→ Fragment
EENE WANDELING DOOR ’s-GRAVENHAGE.
I72
Het Spui aan deze zijde terugkeerende, komen wij het
eerst aan onze linkerhand aan een breede gracht, die aan
beide zijden met boomen is beplant. Het is de Bierkade,
die reeds in 1616 werd aangelegd. Zij strekt zich uit van
het Spui tot aan de Wagenstraat en vervolgens van die
straat, waar zij den naam van kleine Bierkade krijgt tot
aan den Singel.
Het is de eenige plaats in den Haag waar men bier
mag verkoopen dat niet in de stad gebrouwen is. Hier
kan men dan ook allerlei soorten van bier inkoopen,
zoowel inheemsch als uitheemsch en dat daar een druk
gebruik van wordt gemaakt, zien wij reeds spoedig aan
de verschillende uithangteekens aan de huizen die wij
langs gaan en aan de vele „vaentjes” met het Haagsche
wapen, dat den verkoopers gelast werd voor hunne huizen
te hangen, volgens de keur van 1 Mei 1671 en waarin
met groote letters staat geschreven„Hier verkoopt men
kleijn bier”.

→ Opdrachten
1/ Neem uit het fragment over de Bierkade letterlijk het stuk over dat begint bij "EENE WANDELING DOOR" en eindigt bij "aan den Singel.".
2/ In welk jaar werd de Bierkade volgens het fragment over de Bierkade aangelegd?
3/ Geef bij elke bewering aan of ze klopt met het fragment over de Bierkade. Antwoord met ja of nee en citeer de woorden uit het fragment die de doorslag geven.
(a) Op de Bierkade mag bier worden verkocht dat niet in de stad is gebrouwen.
(b) De gracht is maar aan één kant met bomen beplant.
(c) Vanaf de Wagenstraat tot aan de Singel heet de kade de kleine Bierkade.
De regels die hierna volgen, doen hierbij niet ter zake.

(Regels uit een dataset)
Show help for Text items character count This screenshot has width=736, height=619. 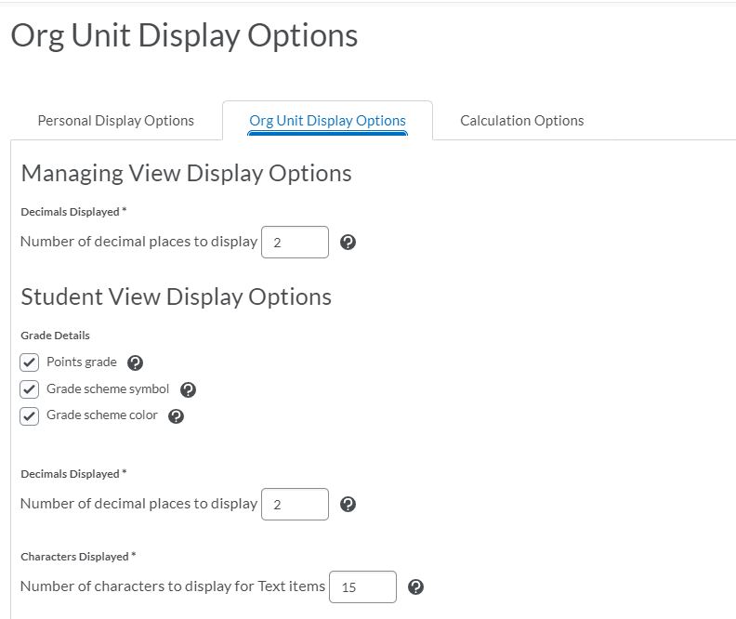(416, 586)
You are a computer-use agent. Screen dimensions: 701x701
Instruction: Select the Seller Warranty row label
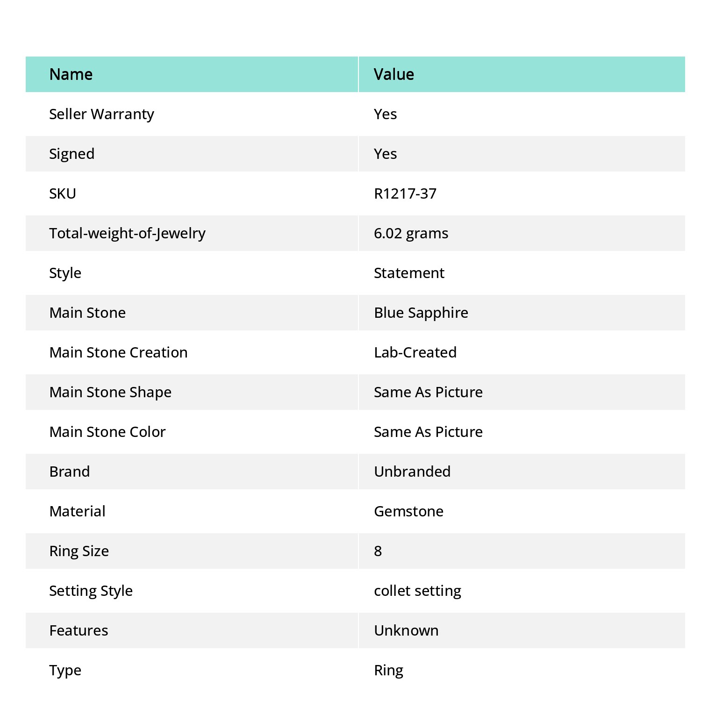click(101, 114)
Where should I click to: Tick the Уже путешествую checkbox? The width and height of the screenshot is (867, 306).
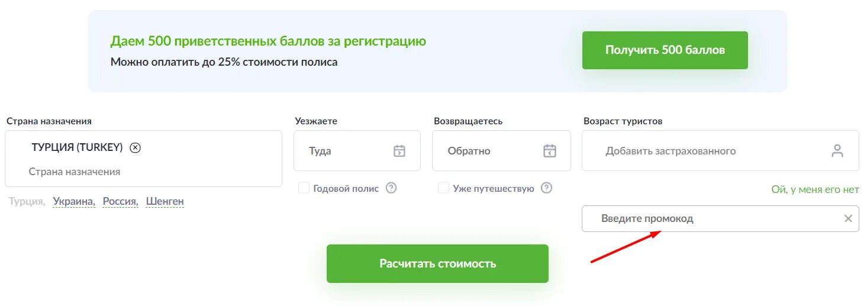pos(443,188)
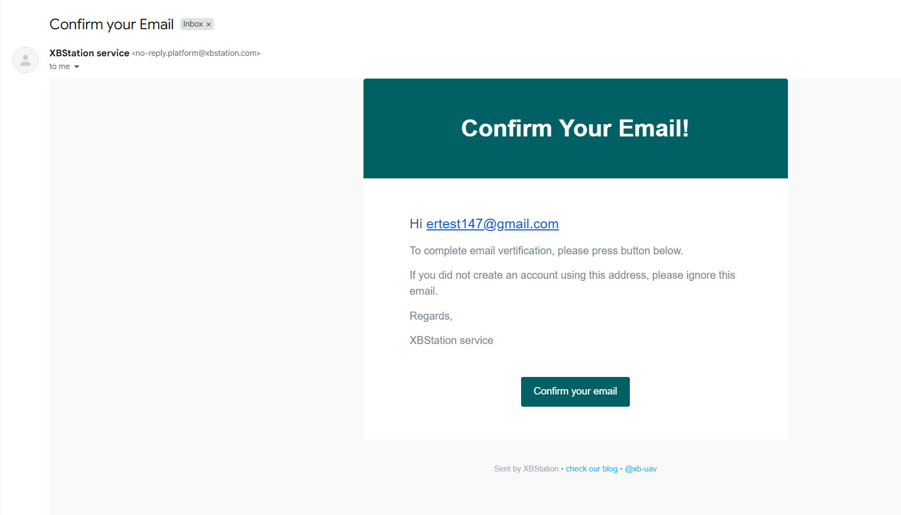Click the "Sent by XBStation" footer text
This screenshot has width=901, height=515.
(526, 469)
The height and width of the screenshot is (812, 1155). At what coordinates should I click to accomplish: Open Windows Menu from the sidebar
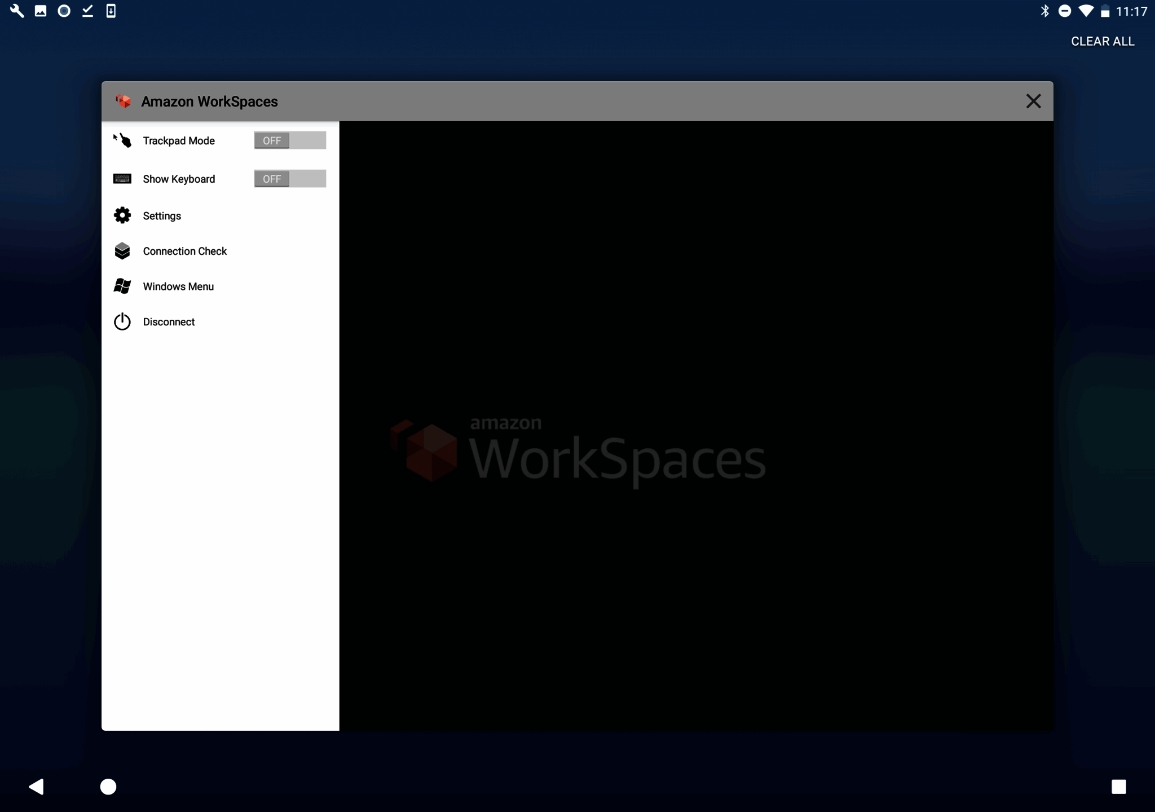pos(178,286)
--
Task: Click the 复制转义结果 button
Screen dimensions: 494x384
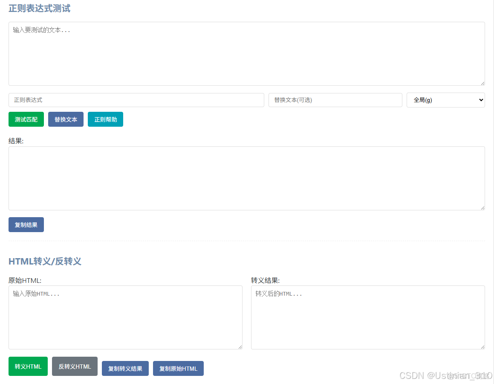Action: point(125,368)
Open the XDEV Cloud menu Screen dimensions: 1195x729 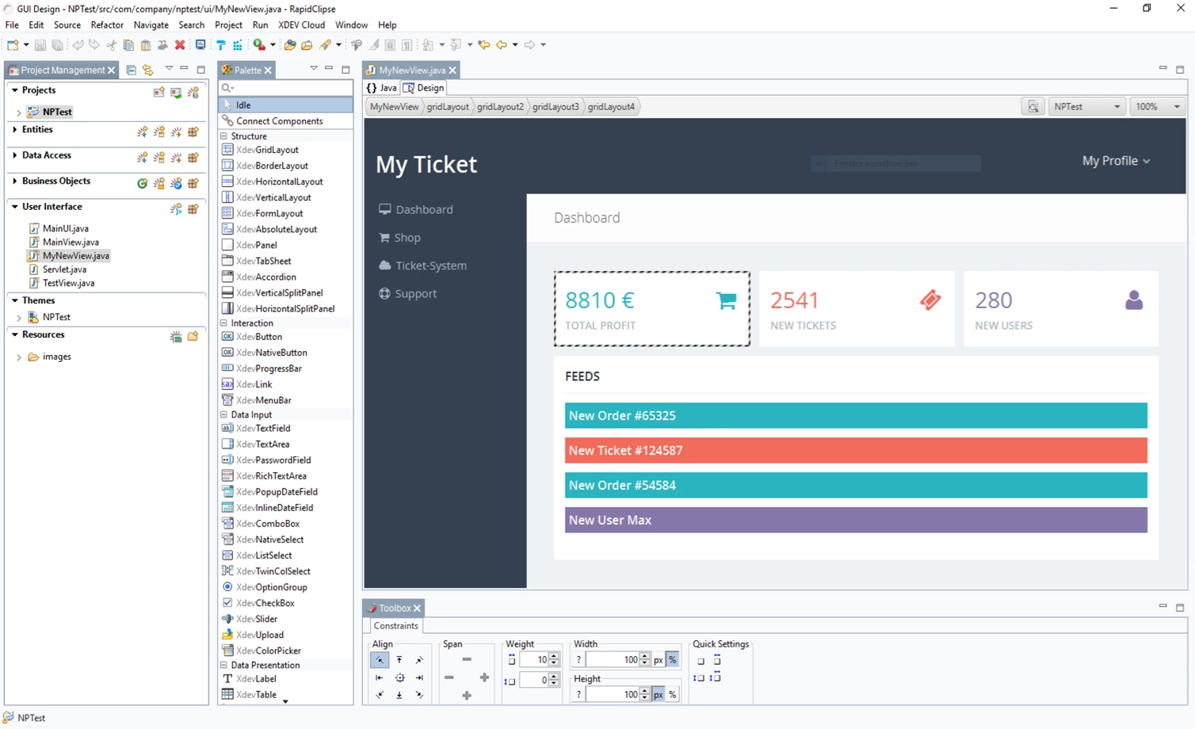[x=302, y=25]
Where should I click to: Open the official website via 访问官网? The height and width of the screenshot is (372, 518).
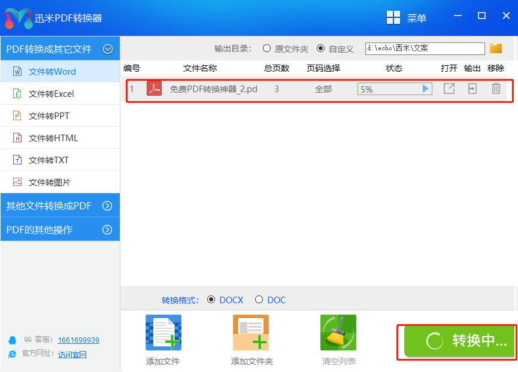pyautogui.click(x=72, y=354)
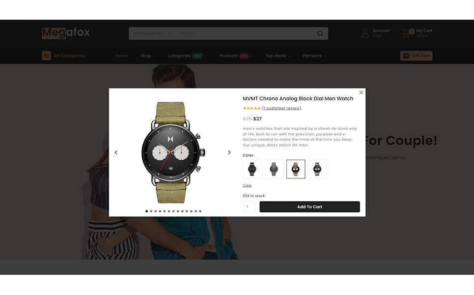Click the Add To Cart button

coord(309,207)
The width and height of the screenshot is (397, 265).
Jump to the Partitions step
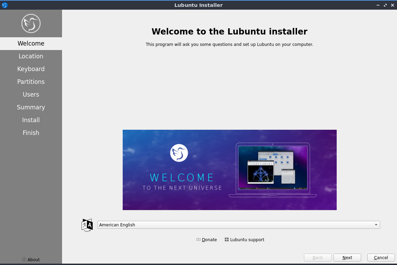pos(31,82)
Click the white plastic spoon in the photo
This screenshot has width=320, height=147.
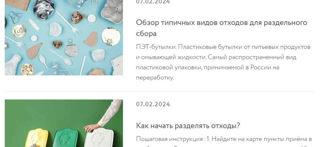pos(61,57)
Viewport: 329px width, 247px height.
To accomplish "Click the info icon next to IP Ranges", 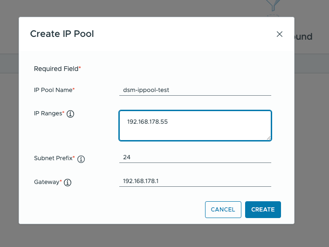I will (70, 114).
==
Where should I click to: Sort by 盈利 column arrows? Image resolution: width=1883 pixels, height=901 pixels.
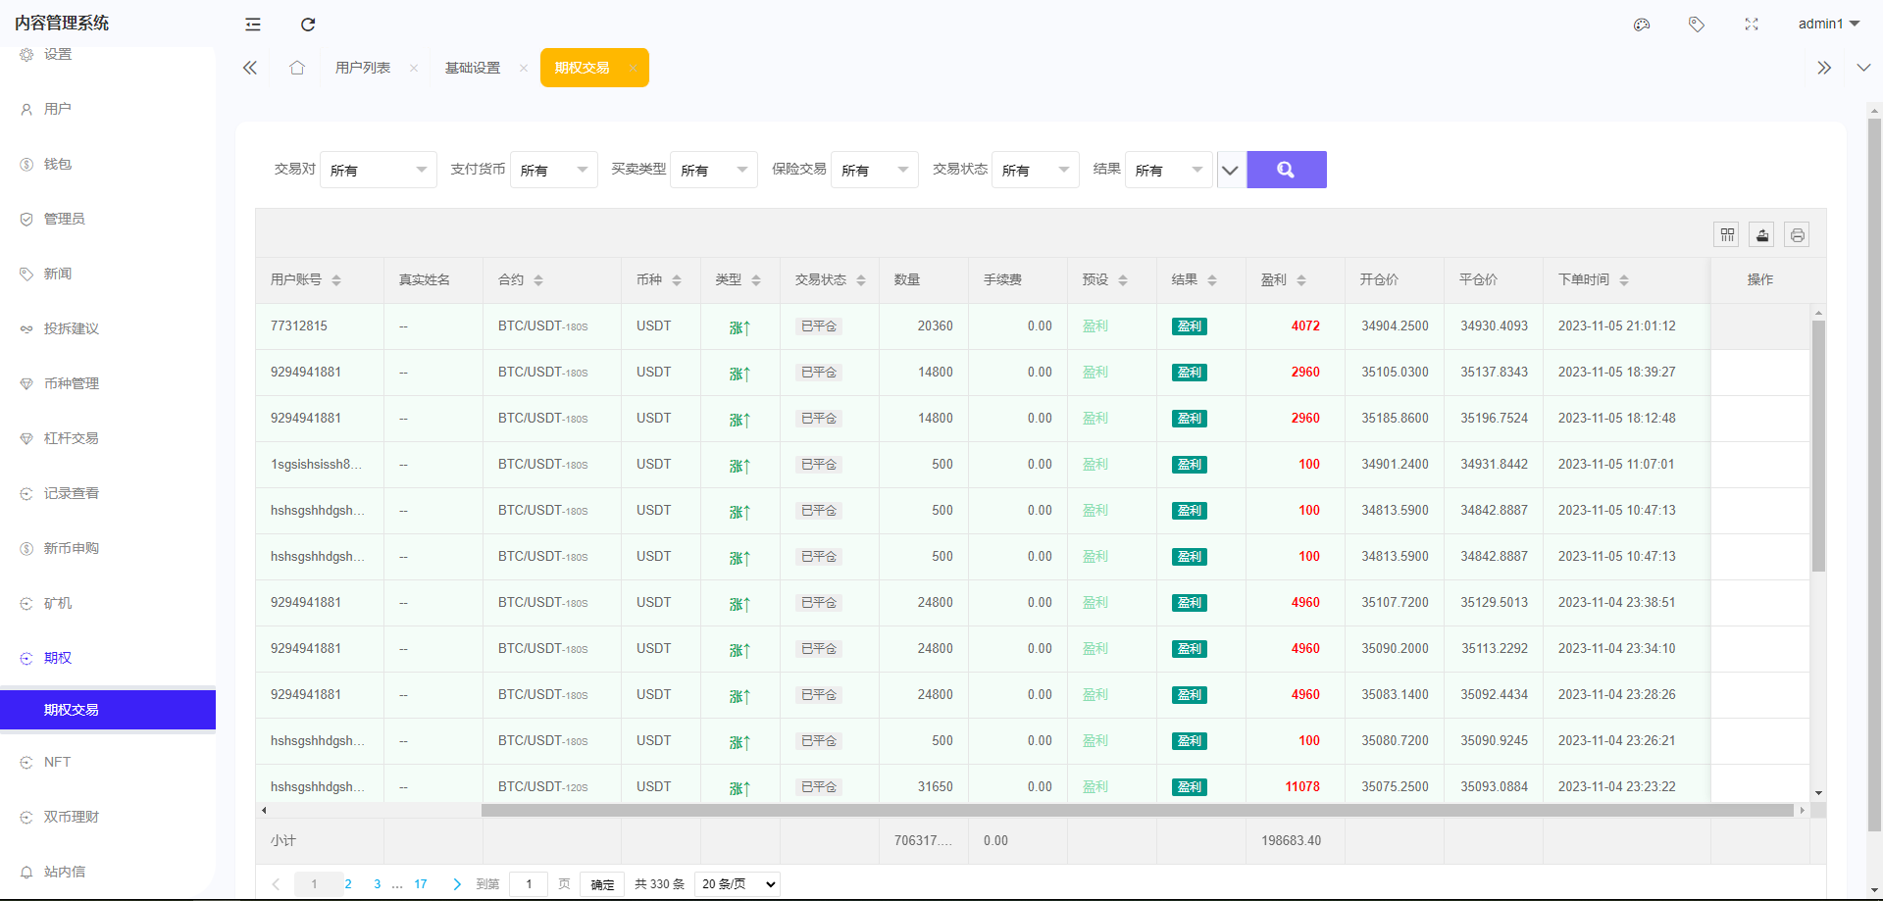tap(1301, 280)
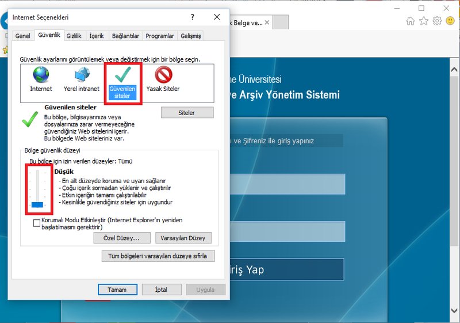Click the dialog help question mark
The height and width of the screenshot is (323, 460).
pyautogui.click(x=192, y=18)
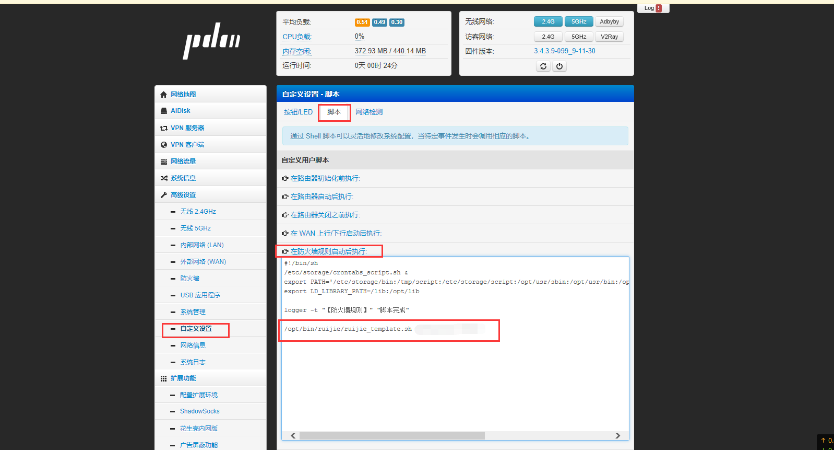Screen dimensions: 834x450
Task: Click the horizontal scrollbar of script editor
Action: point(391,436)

→ De uitkomsten
1/
EENE WANDELING DOOR ’s-GRAVENHAGE.
I72
Het Spui aan deze zijde terugkeerende, komen wij het
eerst aan onze linkerhand aan een breede gracht, die aan
beide zijden met boomen is beplant. Het is de Bierkade,
die reeds in 1616 werd aangelegd. Zij strekt zich uit van
het Spui tot aan de Wagenstraat en vervolgens van die
straat, waar zij den naam van kleine Bierkade krijgt tot
aan den Singel.

2/ In 1616.

3/
(a) Ja: "Het is de eenige plaats in den Haag waar men bier mag verkoopen dat niet in de stad gebrouwen is."
(b) Nee: "die aan beide zijden met boomen is beplant"
(c) Ja: "van die straat, waar zij den naam van kleine Bierkade krijgt tot aan den Singel"